Sherlock spun around, glaring at me with his eyes blazing. “What do you mean no?”
“I mean, we’ve already talked about this and the answer was no. I like my motorcycle.”
“And I told you.” He threw the paper down and stomped around the armchair, coming to rest very close to me and again trying to intimidate me with his extra head and a half above me. “I don’t want you driving it anymore, it’s unnecessarily risky.”
“You don’t get to tell me what to do in personal matters like this. What are you going to control next? Where I go? Who I see?” I turned to go into the kitchen and Sherlock grabbed my arm roughly.
“I don’t know, is who you are going to see apt to bash your brains in?” He hissed at me.
Sherlock’s face was close to mine, his skin flush, nostrils flared. I studied him for a moment, a particular thought regarding our discussions last night crossing my mind.
Sherlock’s gaze into my eyes intensified and his eyes widened slightly, his grip on my arm loosening.
“What are you thinking about?” He asked, startled.
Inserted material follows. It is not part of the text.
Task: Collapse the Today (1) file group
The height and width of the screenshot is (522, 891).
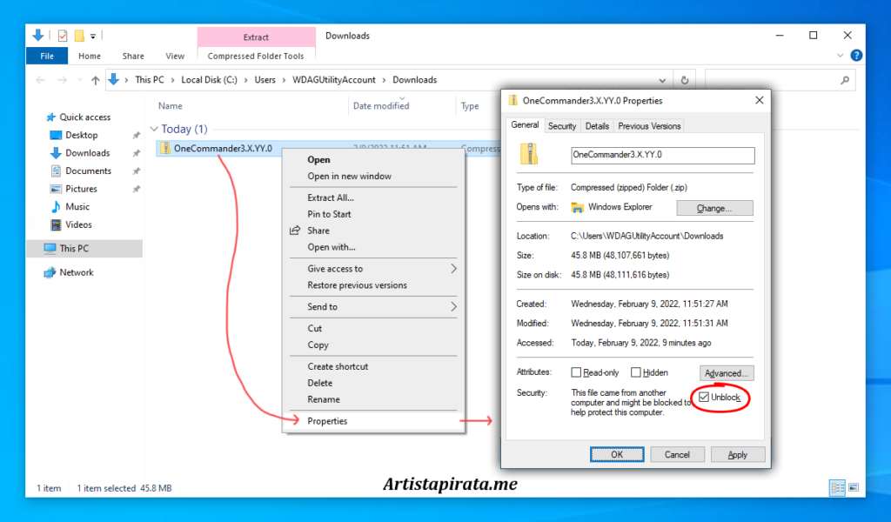Action: tap(155, 129)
“What are you thinking about?” I asked him back, pulling from his grip and heading into the kitchen, opening the cupboards to look for a mug for my coffee.
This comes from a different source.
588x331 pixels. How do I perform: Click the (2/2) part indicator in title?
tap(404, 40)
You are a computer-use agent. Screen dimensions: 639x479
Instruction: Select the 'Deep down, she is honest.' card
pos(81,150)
“Your pupils dilated and your cheeks got blotchy.” He pestered me.
“Would you like me to verbally observe all of your physiological tells, because two can play at that game you know.” I looked him up and down as I found a mug and poured myself some coffee.
“I don’t have tells.” He argued.
“HA! Okay.” I lifted my eyebrows and gingerly took a sip of black coffee. I closed my eyes and let out an involuntary sigh of contentment.
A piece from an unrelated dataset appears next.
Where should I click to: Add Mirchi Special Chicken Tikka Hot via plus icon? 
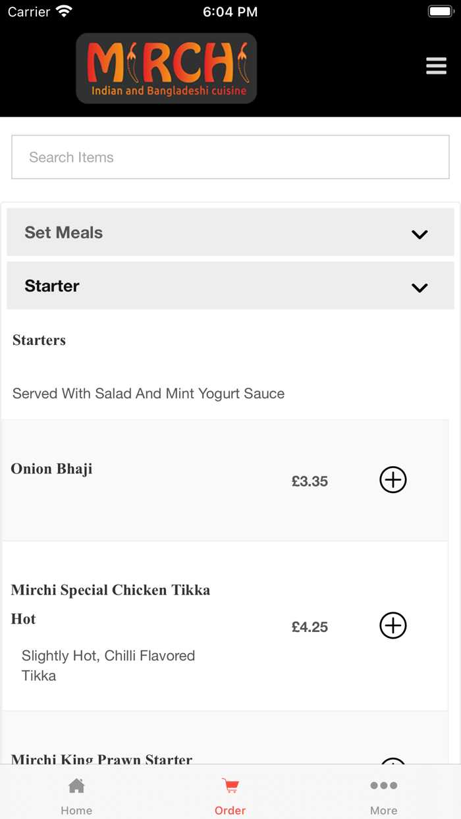393,625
Sherlock reddened and clenched his fists. “You are maddening.”
I looked him up and down briefly. I occasionally liked to goad people to get a rise out of them, that much was true. But I didn’t want to genuinely vex Sherlock. My gaze softened and I put my mug on the counter, lowering my head slightly.
“I’m sorry if I’m actually annoying you.” I told him. “I like to frustrate people sometimes but I don’t want to legitimately anger you. And if the motorcycle thing is that important to you, I will…at least consider riding less. Okay?” I asked him, looking up to meet his gaze.
He looked completely caught off guard and perplexed, a soft rosy color creeping out of his collar and up his neck, overtaking his face. “Oh-Okay. I will accept that. And, um…all is forgiven.” He waved at me, still staring at me as if I had done something shocking.
My same thought from earlier crept in again and I stifled a smile.
“There it is again! You are looking at me and you are thinking! Tell me what you are thinking!”
“I was wondering when our car appointment is.”
Sherlock closed the space between us.
“Delilah Beatrice Patrick. You just told me your don’t aim to be legitimately vexing, yet you are doing it again.” He growled at me through gritted teeth.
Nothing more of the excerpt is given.